Tetapi Bima tidak menjawab. Dia menunggu Alice bisa menyambuhkan kebosanannya sendiri.

Alice berpikir sejenak. Dia lalu dapat ide. Dia memegang lengan Bima, berandai-andai kalau dia yang memegang kemudi. 

"Kita main supir-supiran," kata Alice. "Ayo, pa! Tunjukin kita kemana!" 

Bima mengeluarkan senyum simpulnya. "Karena Alice yang nyetir, Alice yang tau mau kemana."

"Alice bingung mau kemana, Alice gak bisa liat ujung terowongan ini." jawab Alice. 

"Kalo gak kelihatan ujungnya, bukan berarti gak ada. Pasti ada ujungnya," jawab Bima dengan lembut. "Kamu anak papa satu-satunya, kamu pasti bisa lewatin jalan ini." 

"Alice bisa kalo ditemenin papa," jawab Alice dengan lugu. 

"Kalopun papa gak ada, kamu pasti bisa kok. Kamu harus tahu, kemanapun tujuan yang kamu, apapun pilihan kamu, papa bakal selalu dukung kamu," kata Bima. 

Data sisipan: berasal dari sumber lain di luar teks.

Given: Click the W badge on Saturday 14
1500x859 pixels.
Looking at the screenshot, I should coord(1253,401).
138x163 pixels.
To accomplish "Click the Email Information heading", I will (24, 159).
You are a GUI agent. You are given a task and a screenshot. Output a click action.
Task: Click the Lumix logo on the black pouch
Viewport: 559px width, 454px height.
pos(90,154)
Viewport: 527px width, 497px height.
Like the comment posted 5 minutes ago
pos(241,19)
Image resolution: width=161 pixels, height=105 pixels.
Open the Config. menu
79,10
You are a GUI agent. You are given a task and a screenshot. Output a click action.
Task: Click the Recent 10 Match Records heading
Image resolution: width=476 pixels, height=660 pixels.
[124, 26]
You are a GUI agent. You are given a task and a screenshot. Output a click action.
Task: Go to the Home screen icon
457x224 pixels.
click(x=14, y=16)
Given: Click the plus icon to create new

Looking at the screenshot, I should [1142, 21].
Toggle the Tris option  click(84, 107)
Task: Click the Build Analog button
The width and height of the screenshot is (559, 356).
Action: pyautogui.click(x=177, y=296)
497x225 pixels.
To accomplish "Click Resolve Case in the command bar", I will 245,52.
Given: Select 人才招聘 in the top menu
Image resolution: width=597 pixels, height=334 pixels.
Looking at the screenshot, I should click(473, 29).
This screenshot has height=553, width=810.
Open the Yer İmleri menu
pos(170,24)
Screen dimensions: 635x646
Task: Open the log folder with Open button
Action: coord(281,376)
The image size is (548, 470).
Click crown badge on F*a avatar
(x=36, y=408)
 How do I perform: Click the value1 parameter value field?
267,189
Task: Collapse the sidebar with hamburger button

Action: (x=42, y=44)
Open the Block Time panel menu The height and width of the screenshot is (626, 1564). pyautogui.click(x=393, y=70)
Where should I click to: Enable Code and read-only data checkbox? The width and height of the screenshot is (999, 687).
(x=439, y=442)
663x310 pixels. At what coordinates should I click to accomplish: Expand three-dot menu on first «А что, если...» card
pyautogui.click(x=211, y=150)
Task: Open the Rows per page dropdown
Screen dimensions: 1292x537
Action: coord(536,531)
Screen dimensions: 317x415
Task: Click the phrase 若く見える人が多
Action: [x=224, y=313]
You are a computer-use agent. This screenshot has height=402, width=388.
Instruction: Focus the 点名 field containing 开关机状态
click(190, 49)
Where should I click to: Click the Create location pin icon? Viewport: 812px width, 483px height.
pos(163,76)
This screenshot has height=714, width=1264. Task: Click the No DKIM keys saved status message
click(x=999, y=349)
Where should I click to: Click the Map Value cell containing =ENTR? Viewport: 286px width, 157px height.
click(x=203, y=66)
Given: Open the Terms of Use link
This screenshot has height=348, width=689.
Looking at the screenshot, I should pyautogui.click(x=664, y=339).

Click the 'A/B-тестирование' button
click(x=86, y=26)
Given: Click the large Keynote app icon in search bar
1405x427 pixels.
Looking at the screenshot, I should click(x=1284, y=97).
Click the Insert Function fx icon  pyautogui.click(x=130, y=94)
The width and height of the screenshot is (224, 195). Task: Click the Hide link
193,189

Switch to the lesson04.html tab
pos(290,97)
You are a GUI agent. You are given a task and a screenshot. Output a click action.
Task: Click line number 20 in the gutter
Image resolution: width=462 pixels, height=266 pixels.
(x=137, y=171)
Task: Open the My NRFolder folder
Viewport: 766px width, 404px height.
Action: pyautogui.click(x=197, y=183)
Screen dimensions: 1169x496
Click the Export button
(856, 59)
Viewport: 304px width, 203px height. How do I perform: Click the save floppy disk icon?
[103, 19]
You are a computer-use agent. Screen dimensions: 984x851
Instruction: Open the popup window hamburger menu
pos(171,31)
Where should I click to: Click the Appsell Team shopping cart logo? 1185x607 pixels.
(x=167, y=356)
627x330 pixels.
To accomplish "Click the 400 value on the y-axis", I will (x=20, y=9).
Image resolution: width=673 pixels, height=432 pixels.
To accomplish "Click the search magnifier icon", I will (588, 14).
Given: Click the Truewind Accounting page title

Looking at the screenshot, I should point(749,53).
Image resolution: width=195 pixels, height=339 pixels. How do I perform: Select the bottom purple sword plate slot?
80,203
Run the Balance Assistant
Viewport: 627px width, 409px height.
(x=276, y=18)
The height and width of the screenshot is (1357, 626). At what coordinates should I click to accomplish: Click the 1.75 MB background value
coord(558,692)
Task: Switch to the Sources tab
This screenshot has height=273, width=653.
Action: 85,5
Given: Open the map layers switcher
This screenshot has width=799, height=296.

"Papa mau ninggalin Alice??"

Tetapi Bima tidak menjawab. 

Beberapa waktu berlalu, Mereka masih berada di dalam terowongan. Kali ini Bima merasakan suasana yang lebih tenang: Alice sudah tidur karena kelelahan. Tertidur dipangkuan Bima. Nyenyak sekali tidurnya. Bima mengecup Alice , lalu memeluknya dengan erat. Mobil masih berjalan lurus meski kedua tangan Bima sudah tidak memegang kemudi. Bima mengambil handphonenya. Display handphone Bima menampilkan Bima dan seorang wanita seusianya sedang memeluk Alice yang berulang tahun ke empat.

"Kita jaga anak kita dari sana ya, sayang"

Alice terbangun karena guncangan yang cukup keras. Dia membuka matanya dan melihat dirinya sedang dibopong oleh beberapa perawat. Mobil yang ditumpanginya menabrak sebuah truk pasir. Truk itu terguling dan pasir bawaannya tumpah ke jalan.

Para perawat bergegas memasukan Alice ke dalam ambulance. Sebelum pintu tertutup, Alice melihat samar-samar Bima yang terkapar dengan tubuh penuh darah. Meski Bima sudah terbaring tidak berdaya, Alice tetap mendengar suara Bima. 

 "Kamu anak papa satu-satunya, kamu pasti bisa lewatin jalan ini."

Pintu tertutup. Suara sirine ambulance terdengar menjauh.